**Records for processing**.
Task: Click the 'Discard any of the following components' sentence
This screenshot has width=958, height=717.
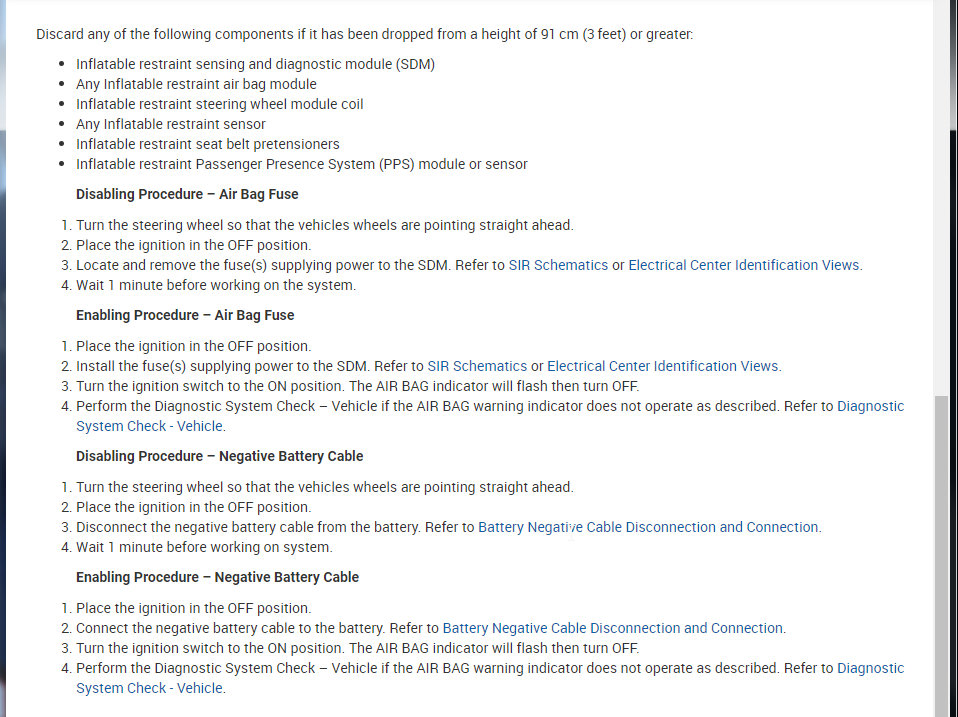Action: click(x=364, y=34)
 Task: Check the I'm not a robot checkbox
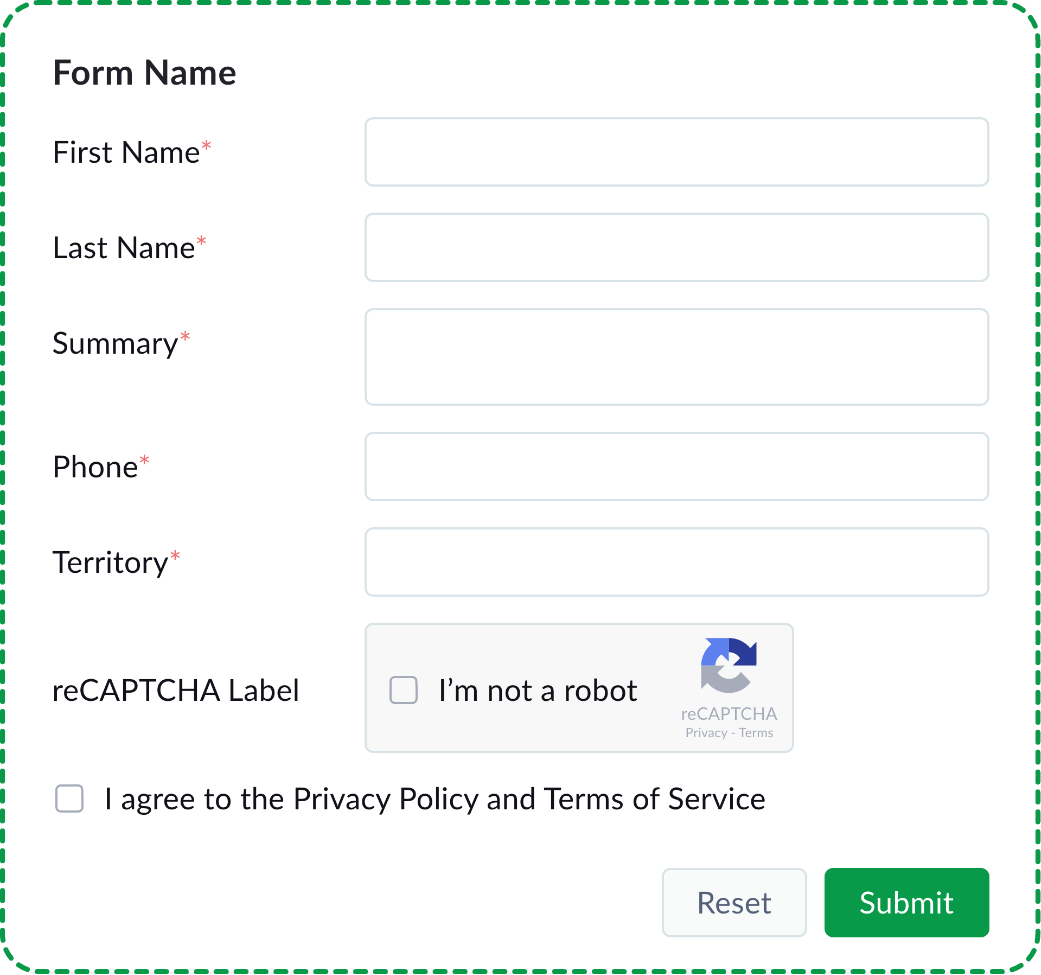click(404, 690)
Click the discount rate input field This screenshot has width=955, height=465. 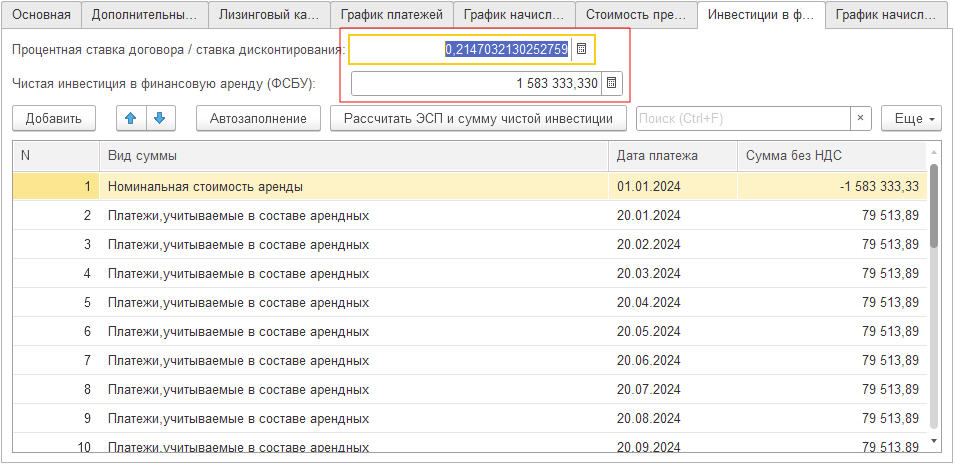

**What to do**.
Write out all of the data above exactly, without any of its pictures.

**Expected answer**.
Task: Click the 'Discard any of the following components' sentence
This screenshot has width=958, height=717.
Action: click(x=364, y=34)
 Task: Check the I'm not a robot checkbox
click(404, 690)
Click the discount rate input field This screenshot has width=955, height=465. 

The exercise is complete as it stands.